Il est juste à côté. Nous ne pourrons plus le voir. Les bâtisseurs à la faux ont scellé le mur qui nous sépare. Mais déjà, depuis longtemps, mille et une rancoeur nous avait éloignés l'un de
l'autre. Dommage ! Peut-être aurions-nous été enrichis de ces échanges à jamais perdus ! Mais il avait toujours raison, et je n'aimais pas avoir tord. Ou l'inverse ! J'avais toujours raison et il
n'aimait pas avoir tord. Y a-t-il lieu de savoir s'il faut avoir raison ou tord ? Je dirais oui ! De peur de se laisser traiter de mièvre ou de fallot. Je dirais non ! Car tout l'humain est
subjectif et son langage même le piège dans les filets de l'inobjectivité.
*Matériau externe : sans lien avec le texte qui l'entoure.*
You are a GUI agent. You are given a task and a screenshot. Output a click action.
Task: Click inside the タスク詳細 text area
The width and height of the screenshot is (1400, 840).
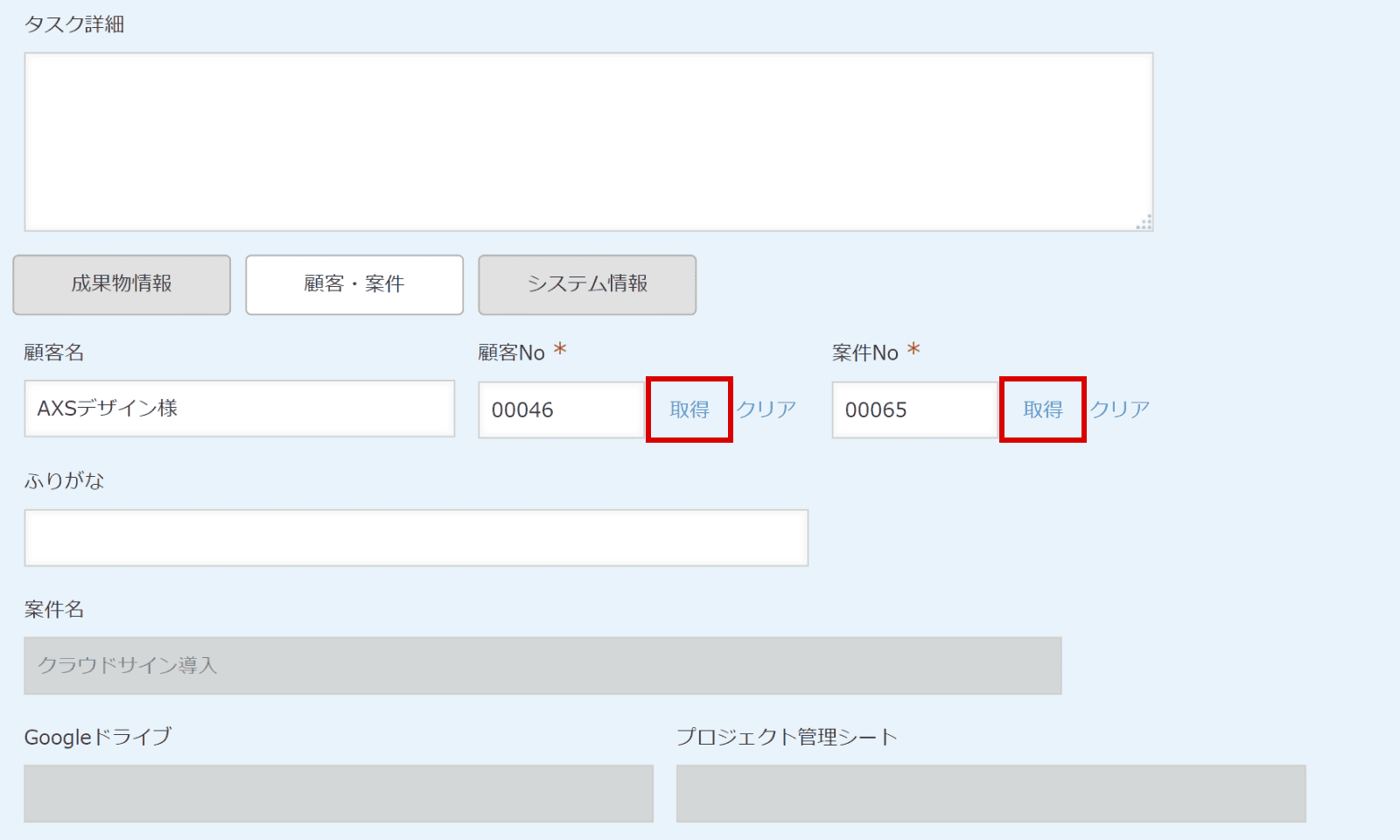tap(588, 142)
Ne nous étonnons plus que se dressent dans le XXI° siècle les plus grands murs de la honte qui n'aient jamais été dressés. (La muraille de Chine ! C'est bien différent !) Ces murs-là, du Moyen
Orient ou d'Amérique du Nord, témoignent de l'intransigeance de l'être humain et de leur complicité active avec les bâtisseurs à la faux. La mort est là bien avant que l'humain ne s'en aperçoive
! Construire un tel mur, c'est déjà enterrer l'autre, vivant. De chacune des morts il sera tenu compte, sur le grand cahier des réglements. Et là ! Il est probable que l'occident perde de sa
superbe et plie sous le poids de sa propre arrogance.
Ces murs cachent mal la honte des criminels qui asservissent l'autre jusqu'à l'enterrer vivant.